--- BEGIN ---

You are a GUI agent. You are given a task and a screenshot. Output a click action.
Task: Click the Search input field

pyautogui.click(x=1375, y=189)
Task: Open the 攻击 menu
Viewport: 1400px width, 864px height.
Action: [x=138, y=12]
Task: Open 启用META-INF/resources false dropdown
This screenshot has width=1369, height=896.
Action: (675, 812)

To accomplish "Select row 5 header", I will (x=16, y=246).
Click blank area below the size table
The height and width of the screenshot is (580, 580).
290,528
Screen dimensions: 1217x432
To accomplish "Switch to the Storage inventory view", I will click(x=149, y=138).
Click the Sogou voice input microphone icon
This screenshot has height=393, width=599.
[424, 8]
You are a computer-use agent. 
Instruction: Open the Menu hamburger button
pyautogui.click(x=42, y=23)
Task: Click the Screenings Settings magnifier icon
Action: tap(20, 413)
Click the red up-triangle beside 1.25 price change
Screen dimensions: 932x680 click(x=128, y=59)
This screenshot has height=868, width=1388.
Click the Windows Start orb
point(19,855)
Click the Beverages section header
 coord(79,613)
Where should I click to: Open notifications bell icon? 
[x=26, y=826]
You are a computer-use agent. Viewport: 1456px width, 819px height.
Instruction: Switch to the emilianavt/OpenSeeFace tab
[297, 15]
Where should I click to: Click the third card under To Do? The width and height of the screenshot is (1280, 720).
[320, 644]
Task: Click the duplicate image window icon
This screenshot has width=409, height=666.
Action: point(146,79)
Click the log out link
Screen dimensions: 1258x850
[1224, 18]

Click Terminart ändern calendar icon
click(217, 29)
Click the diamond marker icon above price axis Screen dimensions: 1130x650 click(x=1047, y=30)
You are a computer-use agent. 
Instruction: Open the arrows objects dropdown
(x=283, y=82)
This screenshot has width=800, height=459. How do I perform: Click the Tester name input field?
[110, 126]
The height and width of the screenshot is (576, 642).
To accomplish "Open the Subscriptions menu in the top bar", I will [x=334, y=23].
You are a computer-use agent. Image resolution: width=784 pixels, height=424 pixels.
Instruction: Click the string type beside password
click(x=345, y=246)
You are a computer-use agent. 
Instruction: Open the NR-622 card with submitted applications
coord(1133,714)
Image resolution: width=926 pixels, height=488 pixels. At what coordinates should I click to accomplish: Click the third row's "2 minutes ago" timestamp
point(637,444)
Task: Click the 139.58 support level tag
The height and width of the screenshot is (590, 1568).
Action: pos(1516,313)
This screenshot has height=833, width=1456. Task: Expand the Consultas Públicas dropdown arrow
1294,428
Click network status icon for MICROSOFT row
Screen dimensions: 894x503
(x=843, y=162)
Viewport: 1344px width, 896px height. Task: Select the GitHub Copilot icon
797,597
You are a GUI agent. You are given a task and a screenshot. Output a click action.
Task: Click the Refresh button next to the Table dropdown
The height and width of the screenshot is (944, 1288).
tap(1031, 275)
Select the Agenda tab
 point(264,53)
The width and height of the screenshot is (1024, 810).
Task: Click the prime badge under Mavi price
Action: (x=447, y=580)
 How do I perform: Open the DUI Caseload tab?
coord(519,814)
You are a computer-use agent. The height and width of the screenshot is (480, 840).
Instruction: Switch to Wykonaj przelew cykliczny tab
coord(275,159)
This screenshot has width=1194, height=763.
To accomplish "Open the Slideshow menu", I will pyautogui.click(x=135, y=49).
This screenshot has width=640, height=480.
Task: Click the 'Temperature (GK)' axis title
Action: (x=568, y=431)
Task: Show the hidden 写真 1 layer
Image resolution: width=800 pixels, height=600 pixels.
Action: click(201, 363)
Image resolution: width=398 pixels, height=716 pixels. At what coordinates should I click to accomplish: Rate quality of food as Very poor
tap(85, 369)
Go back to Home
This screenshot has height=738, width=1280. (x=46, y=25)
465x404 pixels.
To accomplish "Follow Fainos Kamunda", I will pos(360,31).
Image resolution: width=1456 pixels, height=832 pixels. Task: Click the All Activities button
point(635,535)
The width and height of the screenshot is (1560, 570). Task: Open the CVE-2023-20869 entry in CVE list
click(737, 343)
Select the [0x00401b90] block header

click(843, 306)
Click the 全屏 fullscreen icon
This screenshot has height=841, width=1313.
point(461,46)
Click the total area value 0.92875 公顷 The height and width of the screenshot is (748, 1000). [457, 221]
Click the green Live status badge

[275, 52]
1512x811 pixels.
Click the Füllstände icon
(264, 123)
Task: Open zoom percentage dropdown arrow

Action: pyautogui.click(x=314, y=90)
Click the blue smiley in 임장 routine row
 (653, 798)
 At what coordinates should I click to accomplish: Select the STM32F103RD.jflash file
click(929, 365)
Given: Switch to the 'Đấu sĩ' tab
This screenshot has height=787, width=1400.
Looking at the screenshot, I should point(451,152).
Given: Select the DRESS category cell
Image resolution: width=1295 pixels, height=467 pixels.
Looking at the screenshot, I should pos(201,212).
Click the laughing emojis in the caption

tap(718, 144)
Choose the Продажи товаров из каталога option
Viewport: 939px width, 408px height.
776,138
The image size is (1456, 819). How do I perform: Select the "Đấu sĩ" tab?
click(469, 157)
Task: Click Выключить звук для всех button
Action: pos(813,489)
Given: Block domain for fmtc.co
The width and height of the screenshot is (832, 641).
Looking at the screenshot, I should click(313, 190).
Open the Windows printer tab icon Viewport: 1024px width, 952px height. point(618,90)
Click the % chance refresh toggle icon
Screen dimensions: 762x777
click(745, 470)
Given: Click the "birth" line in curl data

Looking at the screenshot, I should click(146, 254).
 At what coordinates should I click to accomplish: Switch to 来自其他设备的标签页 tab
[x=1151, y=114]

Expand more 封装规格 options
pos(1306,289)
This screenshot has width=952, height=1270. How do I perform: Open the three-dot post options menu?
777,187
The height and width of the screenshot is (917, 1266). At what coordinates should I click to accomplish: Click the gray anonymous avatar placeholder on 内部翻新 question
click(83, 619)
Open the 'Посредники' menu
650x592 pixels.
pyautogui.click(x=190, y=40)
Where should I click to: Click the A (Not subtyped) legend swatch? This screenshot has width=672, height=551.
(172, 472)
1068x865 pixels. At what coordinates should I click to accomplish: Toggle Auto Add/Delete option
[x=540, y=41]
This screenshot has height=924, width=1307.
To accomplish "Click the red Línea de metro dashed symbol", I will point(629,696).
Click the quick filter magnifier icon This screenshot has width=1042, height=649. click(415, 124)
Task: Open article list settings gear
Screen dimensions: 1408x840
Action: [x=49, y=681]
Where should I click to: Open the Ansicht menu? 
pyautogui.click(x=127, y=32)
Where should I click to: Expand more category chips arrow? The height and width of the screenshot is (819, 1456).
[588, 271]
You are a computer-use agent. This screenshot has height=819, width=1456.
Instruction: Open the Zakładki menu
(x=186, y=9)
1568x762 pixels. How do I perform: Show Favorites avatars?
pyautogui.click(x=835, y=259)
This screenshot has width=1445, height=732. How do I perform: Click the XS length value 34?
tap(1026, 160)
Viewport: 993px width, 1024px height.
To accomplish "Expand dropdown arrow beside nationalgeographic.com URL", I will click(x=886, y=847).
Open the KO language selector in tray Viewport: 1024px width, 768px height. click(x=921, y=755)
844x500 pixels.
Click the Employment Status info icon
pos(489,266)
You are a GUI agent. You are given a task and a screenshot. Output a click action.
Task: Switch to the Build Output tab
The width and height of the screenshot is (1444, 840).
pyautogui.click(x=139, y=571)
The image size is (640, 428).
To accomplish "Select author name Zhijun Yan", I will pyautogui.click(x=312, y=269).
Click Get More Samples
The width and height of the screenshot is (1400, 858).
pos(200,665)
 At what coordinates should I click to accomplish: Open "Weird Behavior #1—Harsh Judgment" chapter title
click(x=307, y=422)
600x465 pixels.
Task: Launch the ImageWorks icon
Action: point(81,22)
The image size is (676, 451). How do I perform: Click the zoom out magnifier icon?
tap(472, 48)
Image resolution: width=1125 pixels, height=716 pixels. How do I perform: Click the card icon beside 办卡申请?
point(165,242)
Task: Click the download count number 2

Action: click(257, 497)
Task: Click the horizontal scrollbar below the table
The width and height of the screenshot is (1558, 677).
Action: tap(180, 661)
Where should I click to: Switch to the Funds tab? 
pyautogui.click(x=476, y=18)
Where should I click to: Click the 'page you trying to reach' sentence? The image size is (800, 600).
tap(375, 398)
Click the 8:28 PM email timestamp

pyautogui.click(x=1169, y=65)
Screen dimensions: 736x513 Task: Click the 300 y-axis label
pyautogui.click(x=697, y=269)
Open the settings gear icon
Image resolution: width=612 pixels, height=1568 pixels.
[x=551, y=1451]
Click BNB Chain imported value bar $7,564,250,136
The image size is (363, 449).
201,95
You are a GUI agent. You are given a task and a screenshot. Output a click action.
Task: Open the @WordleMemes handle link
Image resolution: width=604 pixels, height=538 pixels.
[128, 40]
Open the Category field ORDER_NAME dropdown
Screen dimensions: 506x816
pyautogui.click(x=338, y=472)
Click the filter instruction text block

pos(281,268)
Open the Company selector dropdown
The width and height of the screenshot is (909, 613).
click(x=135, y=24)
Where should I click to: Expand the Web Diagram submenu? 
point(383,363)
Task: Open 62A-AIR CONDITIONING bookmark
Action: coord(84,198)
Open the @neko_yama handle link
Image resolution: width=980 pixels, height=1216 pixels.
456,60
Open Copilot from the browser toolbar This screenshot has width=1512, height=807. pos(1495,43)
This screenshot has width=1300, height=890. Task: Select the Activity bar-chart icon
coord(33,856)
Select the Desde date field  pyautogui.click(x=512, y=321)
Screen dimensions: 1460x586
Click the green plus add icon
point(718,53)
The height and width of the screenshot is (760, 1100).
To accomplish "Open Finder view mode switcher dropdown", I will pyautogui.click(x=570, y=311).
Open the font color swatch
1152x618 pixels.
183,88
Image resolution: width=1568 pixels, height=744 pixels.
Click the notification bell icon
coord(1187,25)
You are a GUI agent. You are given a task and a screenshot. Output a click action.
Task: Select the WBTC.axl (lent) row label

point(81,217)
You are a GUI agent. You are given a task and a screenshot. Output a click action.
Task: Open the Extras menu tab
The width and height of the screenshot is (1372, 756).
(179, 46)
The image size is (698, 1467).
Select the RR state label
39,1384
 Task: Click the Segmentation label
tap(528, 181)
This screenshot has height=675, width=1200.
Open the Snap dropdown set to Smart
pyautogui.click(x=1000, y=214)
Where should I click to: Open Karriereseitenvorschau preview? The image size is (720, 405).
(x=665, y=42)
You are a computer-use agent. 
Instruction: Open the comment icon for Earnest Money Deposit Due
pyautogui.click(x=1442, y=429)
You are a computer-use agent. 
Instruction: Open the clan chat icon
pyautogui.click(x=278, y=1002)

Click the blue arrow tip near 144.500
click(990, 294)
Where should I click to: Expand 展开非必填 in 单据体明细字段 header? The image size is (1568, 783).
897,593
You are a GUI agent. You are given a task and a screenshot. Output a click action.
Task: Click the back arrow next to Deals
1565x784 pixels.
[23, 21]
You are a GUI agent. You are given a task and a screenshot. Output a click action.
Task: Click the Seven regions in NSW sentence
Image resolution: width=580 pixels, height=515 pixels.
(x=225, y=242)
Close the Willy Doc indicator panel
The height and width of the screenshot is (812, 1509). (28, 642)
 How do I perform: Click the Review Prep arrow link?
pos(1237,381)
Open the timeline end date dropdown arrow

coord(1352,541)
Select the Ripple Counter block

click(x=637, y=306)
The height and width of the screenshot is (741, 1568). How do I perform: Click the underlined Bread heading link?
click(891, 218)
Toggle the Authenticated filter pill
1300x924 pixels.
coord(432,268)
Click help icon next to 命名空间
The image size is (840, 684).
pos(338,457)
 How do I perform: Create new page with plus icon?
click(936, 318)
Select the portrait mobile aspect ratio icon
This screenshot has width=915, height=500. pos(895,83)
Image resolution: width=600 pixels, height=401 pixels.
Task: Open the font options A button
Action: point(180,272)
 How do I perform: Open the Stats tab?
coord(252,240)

--- END ---

• **CHALLENGE**: Reproduce the entries from the line with "Open the font color swatch" to the line with "point(81,217)", swapping "notification bell icon" for "alerts bell icon" and keeping every other character as it is.

• **WRITTEN REPLY**:
Open the font color swatch
1152x618 pixels.
183,88
Image resolution: width=1568 pixels, height=744 pixels.
Click the alerts bell icon
coord(1187,25)
You are a GUI agent. You are given a task and a screenshot. Output a click action.
Task: Select the WBTC.axl (lent) row label

point(81,217)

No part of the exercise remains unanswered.